ALL SIZZLE, NO STEAK: There were words of support, but like all leaders across party lines, no ideas or plans to prevent this again.
I watched the President offer words of consolation, but no commitment to new gun legislation after a visit to the families of victims in Colorado. I watched John McCain stay on party message and defend the Second Amendment last weekend. I saw Mitt Romney stick to script as well in the days after those murders. For the life of me, I cannot understand why the obvious, broad consensus of U.S. popular opinion is not resonating with lawmakers, candidates and campaign staff, and our executive branch of government. Do they not represent our interests?
Why is it that we as a people relish our freedom so much that we need to extend that right to be able to purchase 6,000 rounds of ammunition online? Of what use or benefit to the greater good of our nation would that be? Why have we not reconsidered the decisions of our founding fathers, all with the knowledge that life, (population, values and modern weaponry, to name just a few others) have changed dramatically in the 225 years since that iconic document was drafted?
It’s unfathomable, and it crosses party lines. Only Mayor Bloomberg had the good common sense, strength and the decency to stand on a national stage and call on our elected leaders to measure up. They haven’t and of course, they won’t.
What drives the stonewalling? Is it the special interests, the NRA and powerful lobbyists representing the gun manufacturing industry?
John McCain struck an old chord when he stated that, as far as stricter gun control, “it would have to be proven first” that such a measure would be effective. This logic, used time and again by conservatives — of which I am one — is a tragic, deflective manipulation that now borders on the inane. One might counter, “Why even attempt to improve what is clearly a national epidemic?” Should we prove first and demonstrate further that cancer is indeed a bad thing since it kills, before we try to address the issue? Shall we build a bridge now, because after all, no one has proven that we can ultimately cross that river?
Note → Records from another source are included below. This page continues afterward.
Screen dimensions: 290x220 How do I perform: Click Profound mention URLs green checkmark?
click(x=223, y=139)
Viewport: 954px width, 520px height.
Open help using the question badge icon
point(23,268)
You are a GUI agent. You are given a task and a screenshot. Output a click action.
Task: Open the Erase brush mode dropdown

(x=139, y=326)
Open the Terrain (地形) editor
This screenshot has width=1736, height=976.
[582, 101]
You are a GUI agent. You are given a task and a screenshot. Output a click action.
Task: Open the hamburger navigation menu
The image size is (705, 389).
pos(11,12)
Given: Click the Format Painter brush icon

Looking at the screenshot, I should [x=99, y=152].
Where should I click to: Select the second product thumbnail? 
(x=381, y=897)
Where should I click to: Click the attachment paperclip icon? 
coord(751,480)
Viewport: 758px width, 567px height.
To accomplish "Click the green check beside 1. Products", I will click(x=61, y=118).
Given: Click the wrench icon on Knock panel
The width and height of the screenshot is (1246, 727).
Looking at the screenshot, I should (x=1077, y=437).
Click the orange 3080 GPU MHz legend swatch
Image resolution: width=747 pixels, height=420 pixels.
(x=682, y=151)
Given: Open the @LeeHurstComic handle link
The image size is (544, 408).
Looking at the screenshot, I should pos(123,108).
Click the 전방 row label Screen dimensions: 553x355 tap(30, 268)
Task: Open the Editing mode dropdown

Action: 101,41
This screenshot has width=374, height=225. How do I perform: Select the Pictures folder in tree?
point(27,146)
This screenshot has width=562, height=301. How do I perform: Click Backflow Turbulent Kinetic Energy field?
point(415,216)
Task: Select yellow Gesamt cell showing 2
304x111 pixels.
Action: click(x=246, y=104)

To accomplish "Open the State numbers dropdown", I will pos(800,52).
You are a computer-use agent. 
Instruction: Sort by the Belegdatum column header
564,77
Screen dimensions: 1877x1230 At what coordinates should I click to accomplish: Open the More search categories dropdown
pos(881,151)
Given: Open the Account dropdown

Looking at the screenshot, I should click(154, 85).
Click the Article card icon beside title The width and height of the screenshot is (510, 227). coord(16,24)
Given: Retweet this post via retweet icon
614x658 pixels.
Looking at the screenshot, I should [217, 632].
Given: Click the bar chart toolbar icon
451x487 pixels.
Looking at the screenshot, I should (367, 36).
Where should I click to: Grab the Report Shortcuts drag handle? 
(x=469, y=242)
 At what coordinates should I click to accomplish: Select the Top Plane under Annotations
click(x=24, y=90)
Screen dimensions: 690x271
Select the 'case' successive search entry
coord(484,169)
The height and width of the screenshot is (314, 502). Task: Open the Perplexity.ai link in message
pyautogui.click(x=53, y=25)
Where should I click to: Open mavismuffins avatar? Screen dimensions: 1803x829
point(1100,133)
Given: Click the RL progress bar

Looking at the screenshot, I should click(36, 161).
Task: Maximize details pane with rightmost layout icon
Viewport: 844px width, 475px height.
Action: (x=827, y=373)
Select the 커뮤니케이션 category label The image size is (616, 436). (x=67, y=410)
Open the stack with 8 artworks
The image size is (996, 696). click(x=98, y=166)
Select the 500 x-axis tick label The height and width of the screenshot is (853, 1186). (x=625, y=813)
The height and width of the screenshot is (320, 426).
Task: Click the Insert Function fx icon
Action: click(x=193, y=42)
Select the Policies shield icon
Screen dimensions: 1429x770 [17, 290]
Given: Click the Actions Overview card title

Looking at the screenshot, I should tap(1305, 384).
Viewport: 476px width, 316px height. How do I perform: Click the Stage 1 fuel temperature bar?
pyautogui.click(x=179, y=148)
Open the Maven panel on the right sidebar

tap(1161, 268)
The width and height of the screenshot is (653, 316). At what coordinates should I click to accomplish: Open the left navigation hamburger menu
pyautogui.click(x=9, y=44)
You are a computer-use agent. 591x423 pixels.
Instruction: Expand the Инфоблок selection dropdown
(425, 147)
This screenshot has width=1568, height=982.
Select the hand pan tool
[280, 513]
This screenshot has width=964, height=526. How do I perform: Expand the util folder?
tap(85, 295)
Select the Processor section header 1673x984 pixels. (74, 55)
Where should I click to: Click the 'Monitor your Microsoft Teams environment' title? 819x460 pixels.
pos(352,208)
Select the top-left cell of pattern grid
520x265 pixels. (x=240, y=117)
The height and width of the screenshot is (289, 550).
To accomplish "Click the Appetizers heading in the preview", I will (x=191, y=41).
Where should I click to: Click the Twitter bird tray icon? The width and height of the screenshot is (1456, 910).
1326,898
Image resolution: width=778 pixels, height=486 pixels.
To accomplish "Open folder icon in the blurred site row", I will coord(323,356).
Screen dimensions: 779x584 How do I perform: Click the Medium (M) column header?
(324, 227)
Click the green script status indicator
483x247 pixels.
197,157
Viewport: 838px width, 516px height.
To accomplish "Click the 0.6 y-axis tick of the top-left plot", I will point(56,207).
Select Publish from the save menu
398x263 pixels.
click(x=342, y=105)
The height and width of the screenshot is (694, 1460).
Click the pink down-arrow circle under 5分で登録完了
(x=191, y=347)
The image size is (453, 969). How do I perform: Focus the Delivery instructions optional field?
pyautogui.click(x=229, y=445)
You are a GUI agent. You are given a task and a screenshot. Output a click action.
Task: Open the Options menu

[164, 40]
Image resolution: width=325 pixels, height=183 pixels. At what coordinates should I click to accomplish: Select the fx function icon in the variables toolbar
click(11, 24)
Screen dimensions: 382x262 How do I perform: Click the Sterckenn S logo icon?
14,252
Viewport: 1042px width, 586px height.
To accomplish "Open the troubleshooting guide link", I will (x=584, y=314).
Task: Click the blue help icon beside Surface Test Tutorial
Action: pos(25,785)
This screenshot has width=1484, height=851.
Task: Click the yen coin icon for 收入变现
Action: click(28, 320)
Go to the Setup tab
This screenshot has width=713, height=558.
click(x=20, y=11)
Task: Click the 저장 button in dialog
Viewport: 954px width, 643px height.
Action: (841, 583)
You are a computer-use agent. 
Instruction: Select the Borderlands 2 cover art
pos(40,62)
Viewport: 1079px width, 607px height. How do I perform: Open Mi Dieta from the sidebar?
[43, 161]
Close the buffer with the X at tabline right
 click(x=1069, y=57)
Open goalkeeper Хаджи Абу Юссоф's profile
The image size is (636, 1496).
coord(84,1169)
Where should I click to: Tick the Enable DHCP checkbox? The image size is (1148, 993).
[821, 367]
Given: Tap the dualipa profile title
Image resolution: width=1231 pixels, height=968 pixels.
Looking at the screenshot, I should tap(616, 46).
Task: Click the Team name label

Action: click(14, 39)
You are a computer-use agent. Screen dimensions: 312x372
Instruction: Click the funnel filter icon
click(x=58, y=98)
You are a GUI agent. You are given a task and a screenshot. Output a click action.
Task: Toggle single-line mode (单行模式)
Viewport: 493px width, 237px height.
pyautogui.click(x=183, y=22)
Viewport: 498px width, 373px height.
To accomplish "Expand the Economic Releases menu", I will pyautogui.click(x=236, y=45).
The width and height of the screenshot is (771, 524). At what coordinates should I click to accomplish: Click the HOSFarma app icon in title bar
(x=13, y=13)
Wait — let’s turn the national discussion to same-sex marriage, or taxes, or the recession, because that will certainly distract voters from the core issue: Our national community has a grave flaw, but it can be substantially helped through regulation.
Using a more linear analysis, why not take steps immediately to shape policy and attack the national problem at its root, and in the process, ignore big “inside-the-beltway” money?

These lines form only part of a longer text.